Seite 2: "Mit 40 bist du im Keller"

Ihr Buch ist mit einer Parabel illustriert. Was wollen Sie mir denn damit sagen?

In vielen Studien haben Wissenschaftler festgestellt, dass du dich mit 40 im Keller befindest – davor geht es ganz gut und danach geht es auch wieder aufwärts. Mit 50 kannst du dann gelassen in das Loch zurückblicken. Ich kann das aus meiner eigenen Erfahrung nur bestätigen.

Also haben Sie keine Angst, sechzig zu werden?
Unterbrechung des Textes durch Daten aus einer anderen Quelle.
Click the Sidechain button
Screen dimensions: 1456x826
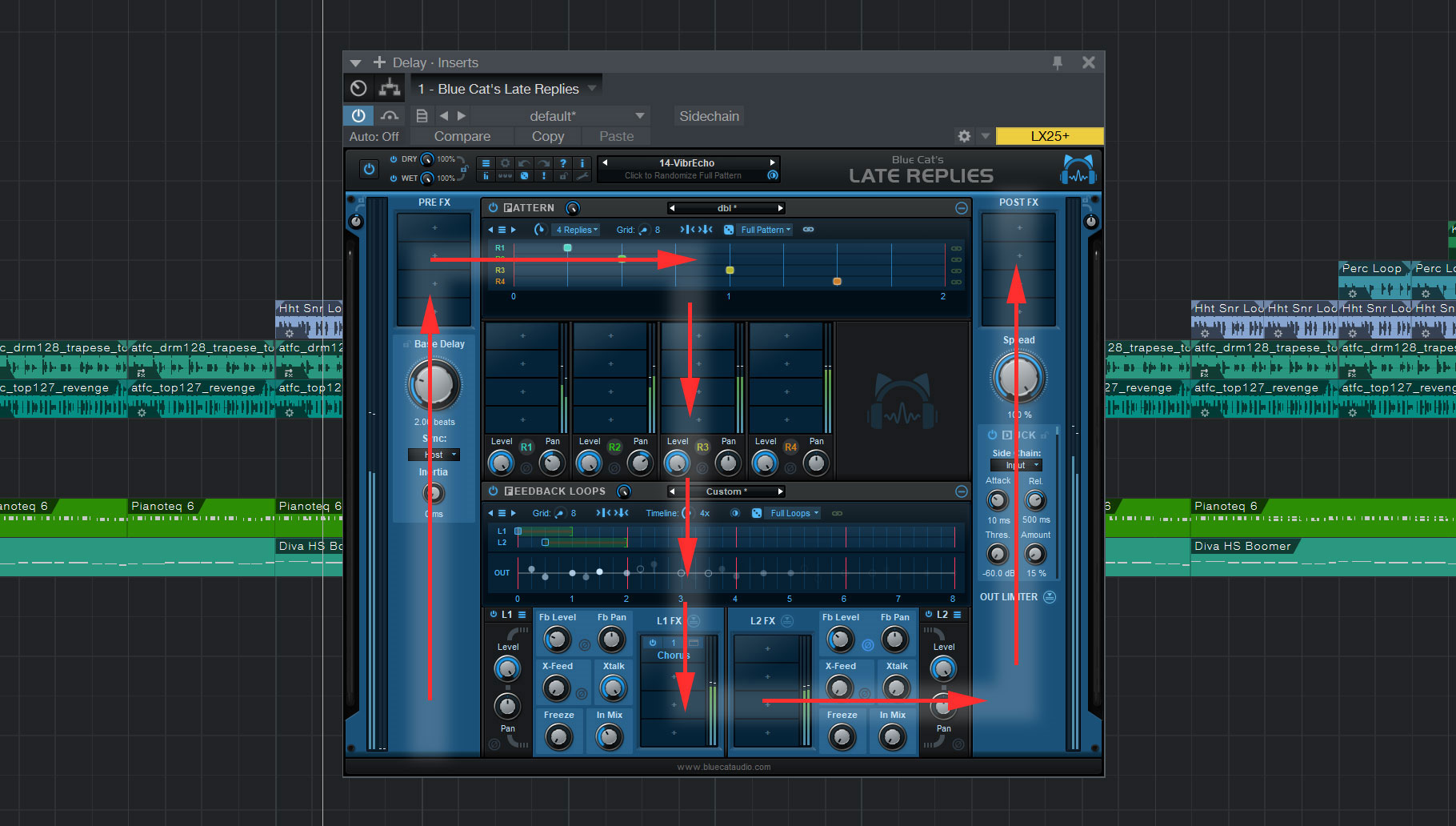coord(709,116)
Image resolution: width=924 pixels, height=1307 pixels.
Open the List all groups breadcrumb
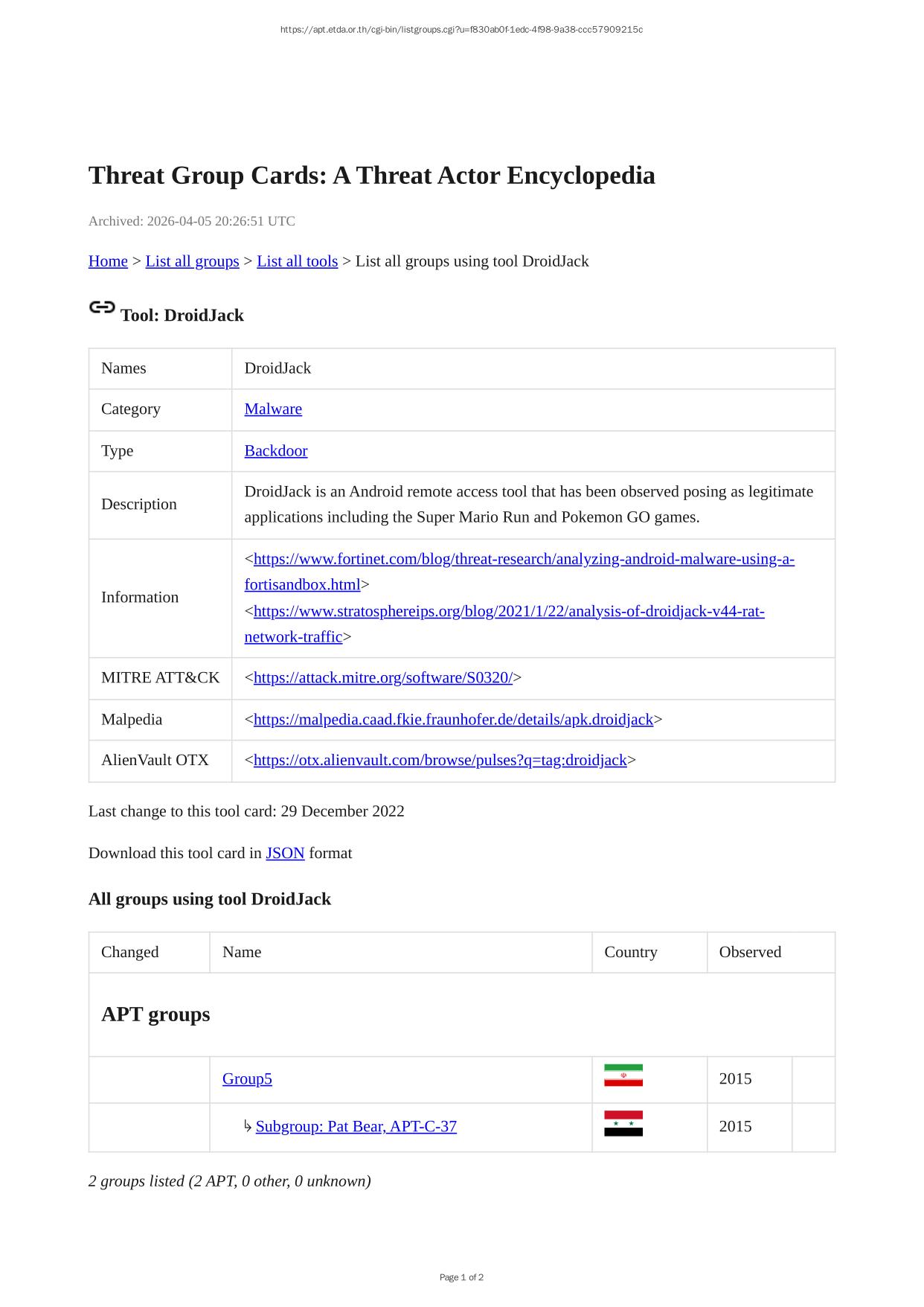click(192, 261)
Ich habe eine Riesenangst. Mit 50 kannst du dir einreden, dass du noch viele schöne Sachen vor dir hast. Ich weiß nicht, wie ich mir die Lage mit 60 schönreden soll. Aber fragen Sie mich in zehn Jahren nochmal, ich bin mir ziemlich sicher, dass ich dann erzählen werde, wie toll es ist, ein paar ruhige Jahre vor sich zu haben.

Wenn Sie dann eine Aufgabe suchen, läge es nahe, die Fortsetzung zu schreiben…

Das werde ich ganz sicher tun. Mir fehlt nur noch ein passender Titel. Aber ich habe genügend Zeit, mir Gedanken zu machen.

Haben Sie bis dahin einen Tipp für mich, wie ich erhobenen Hauptes und mit gesundem Verstand über die schwierigen Jahre hinwegkomme?

So banal es klingt - und das hat nicht einmal das Niveau eines Kalenderspruchs: Augen zu und durch. Am Ende gehst du gestärkt aus der Sache hervor.

Christian Jakubetz, Der 40-Jährige, der aus dem Golf stieg und verschwand, 251 Seiten, EFF ESS Verlag, 12,90 Euro, ISBN 978-3-980505-64-2.